Les Daly has written for Smithsonian, the Atlantic, the New York Times, and other publications.

 

 

THE YEAR OF COMING TOGETHER

In North Dakota, this has been a year of oil and pipelines. It has also been a year of water and land and burial grounds sacred to the Sioux Indians. And a reminder once again that oil and water, Indians and White power, do not easily mix.

For Richard Caté, there in late summer at the Standing Rock Sioux Reservation, it has been a year of “coming together,” a momentous time when, he remarks with awe, “I have never seen so many tribes in one place.”

After dropping off his daughter, Nicolette, for her freshman year at Fort Lewis College in Durango, Colorado, Caté had decided suddenly to participate in the faraway dispute taking place dramatically over another new pipeline. The siren of Native solidarity and the quest for recognition can overpower any GPS. “I turned left toward North Dakota instead of right toward home in New Mexico,” he says simply.

He announced on his Facebook page that he was on the way and solicited donations from his followers. He quickly collected about six or seven hundred dollars, which he converted into a pickup-load of diapers, bologna, hot dogs, ice to keep it, “and all the Spam Walmart had on its shelves.”

When he first arrived, he said, about 120 tribes from all over the country had assembled, a number that reportedly soon exceeded 200. They were all there to support the Standing Rock Sioux as an oil pipeline company, with government backing, sought to burrow under the Missouri River at the precise point where it crosses the reservation land.

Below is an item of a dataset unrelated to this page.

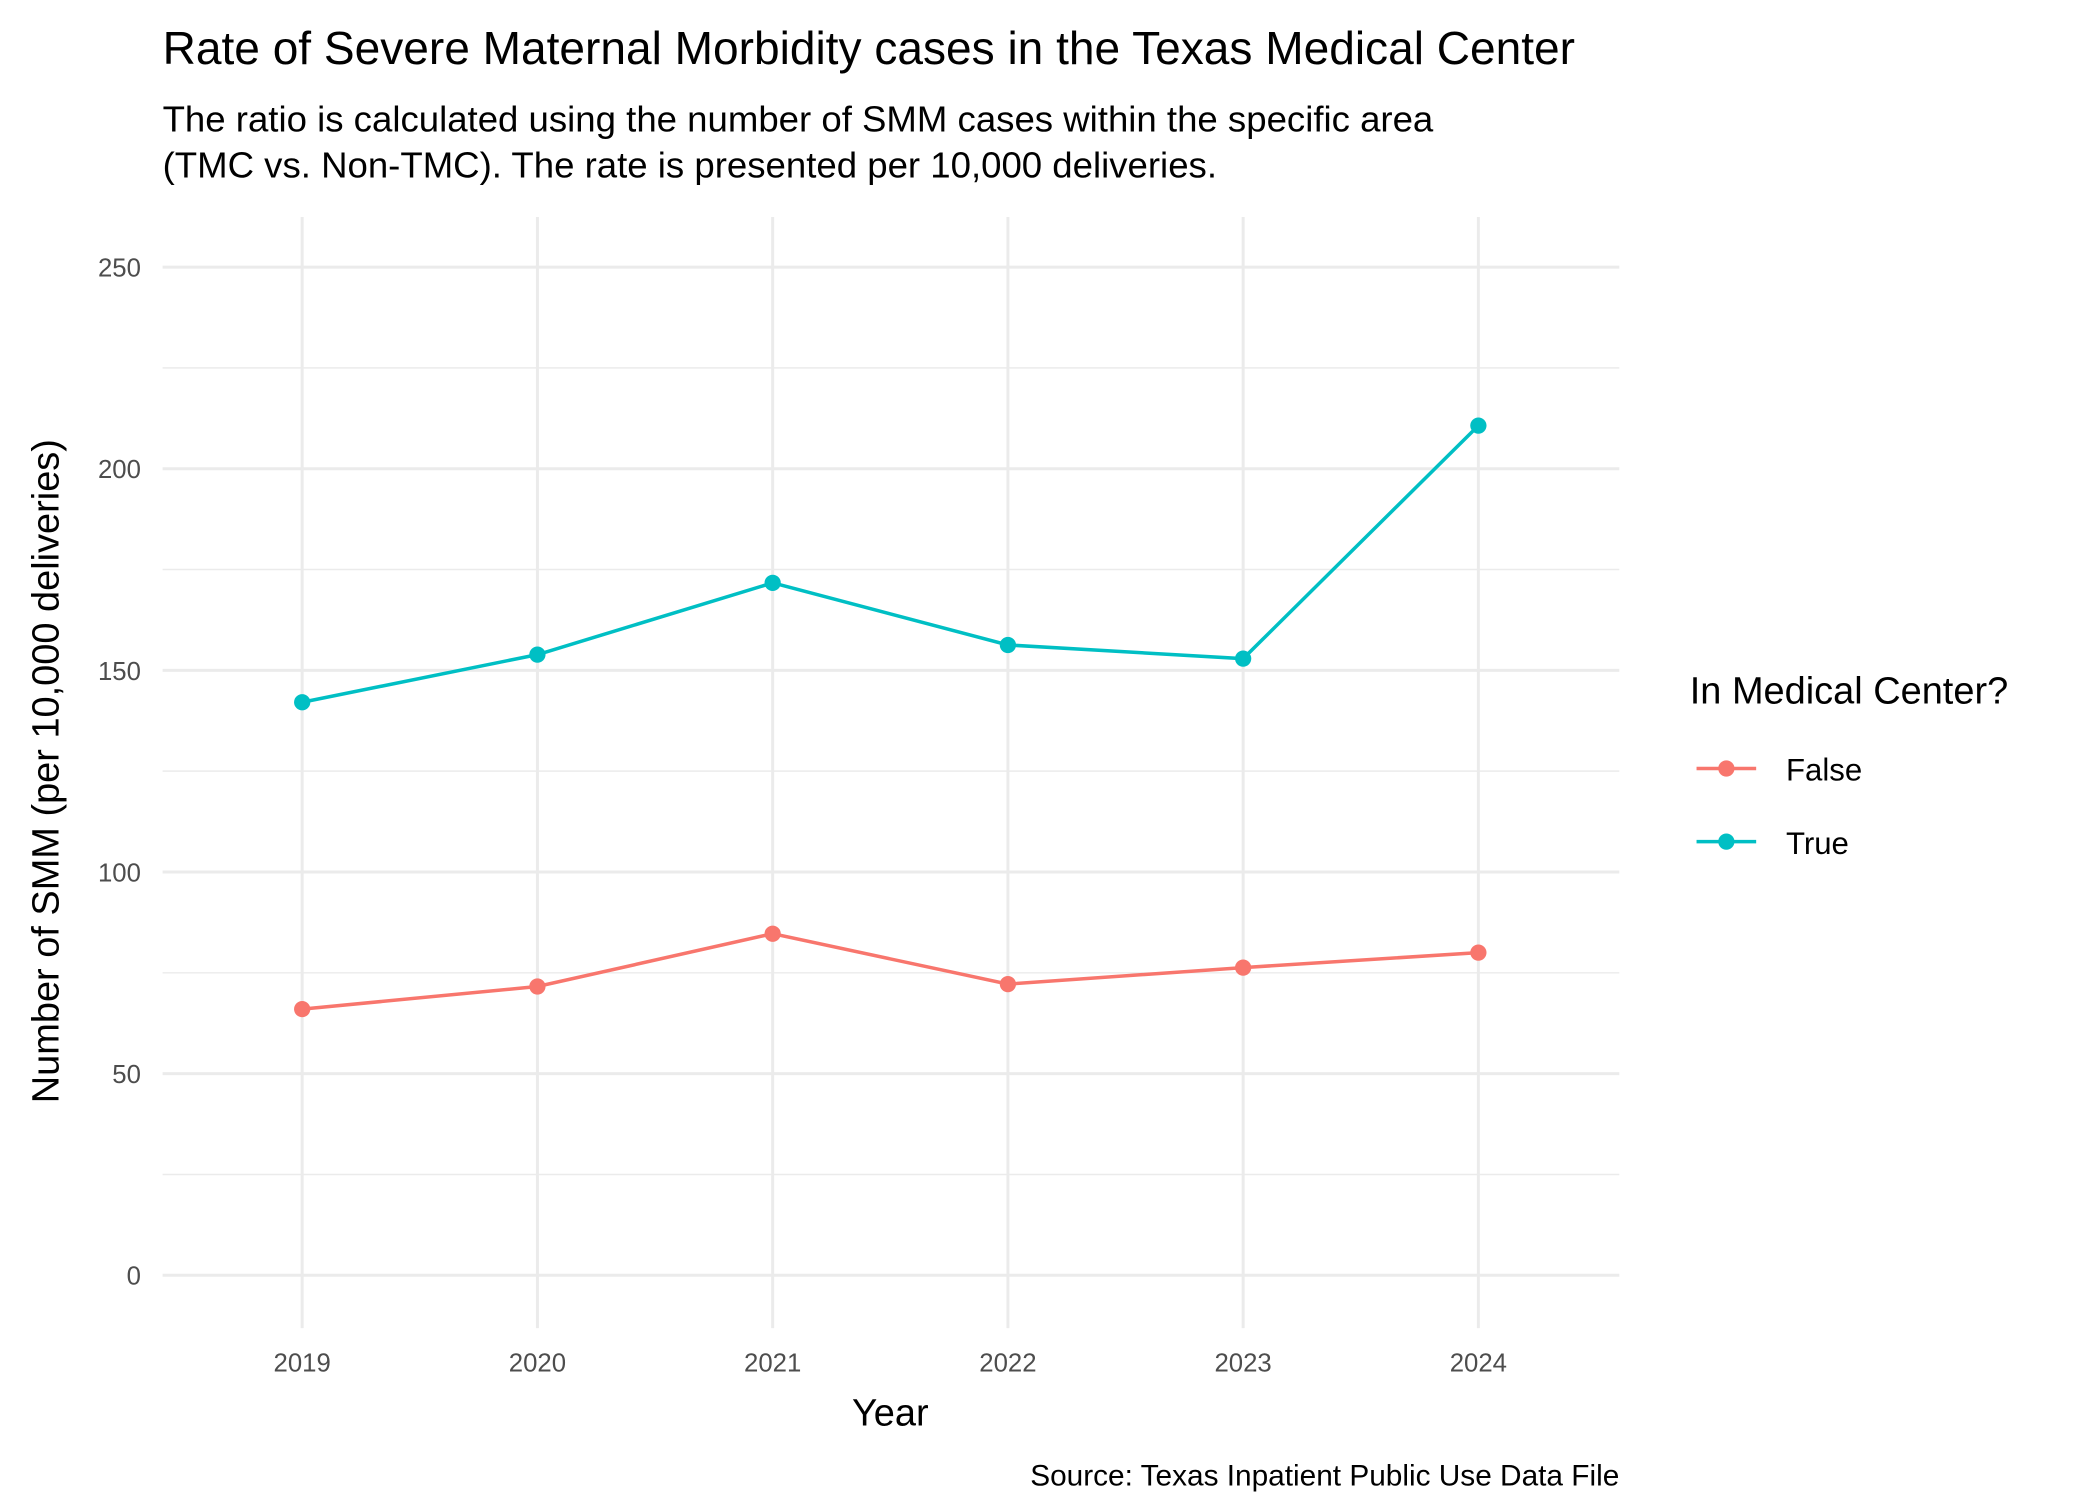  What do you see at coordinates (126, 1075) in the screenshot?
I see `y-tick-label: 50` at bounding box center [126, 1075].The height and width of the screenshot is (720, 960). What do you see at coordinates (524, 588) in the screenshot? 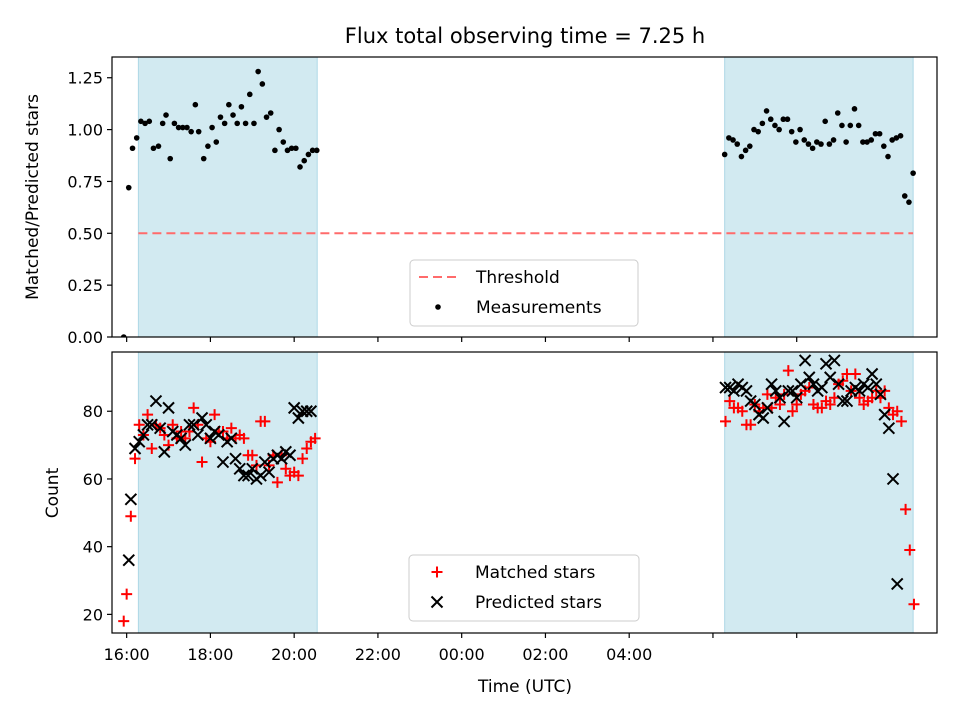
I see `legend: Matched stars Predicted stars` at bounding box center [524, 588].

The authorities labeled the Indians “protesters.” The Indians quickly labeled themselves “protectors,” maintaining they were “protecting the water and Mother Earth who can’t speak for herself.”

Caté was “overwhelmed,” he says, “at the significance of this whole thing, of all these tribes coming together to help this one tribe out.

“The Crow Nation and the Sioux have never gotten along; maybe the last time they did was at the battle of Little Big Horn,” he reflects. “And here the two chiefs embraced. Oh, man, that was nice. It was significant. It was very moving.”

He drew cartoons as the situation evolved and posted them on his website. He bought materials and canvases in Bismark to produce paintings, and he gave the children in camp lessons in art and on how to make banners. He planned to stay a few days, but spent two weeks, sleeping mostly in his twenty-year-old GMC pickup, which had barely made it to Standing Rock.

The argument over oil and the preservation of pure Missouri water and the sanctity of the land will probably continue, no matter how or if each side advances or retreats periodically, as long as the campaign lasts. Caté, though, is passionate about the possibility that the whole scene may have an even greater, long-term importance.

“There is a new momentum going on, with all these tribes here,” he says. “We’re not going to take it any more, from anybody. This is like Little Big Horn all over again.” He says he’ll keep his favorite cartoon character, The Chief, on the job to maintain that momentum in the campaign for Indian recognition. “Sometimes I have to go take care of business,” he says, “but The Chief, he’s still there.”

Caté declares, “Once you put faces on us, as artists, actors, singers, writers, cartoonists, then you’ll stop thinking about us as mascots. . . . Everything I do is to let people know that we’re still here, and I’m maybe just as smart as you are.” And, after a sly smile, “In fact, maybe even smarter if I can get you to laugh at yourself in my cartoons.” — L. D.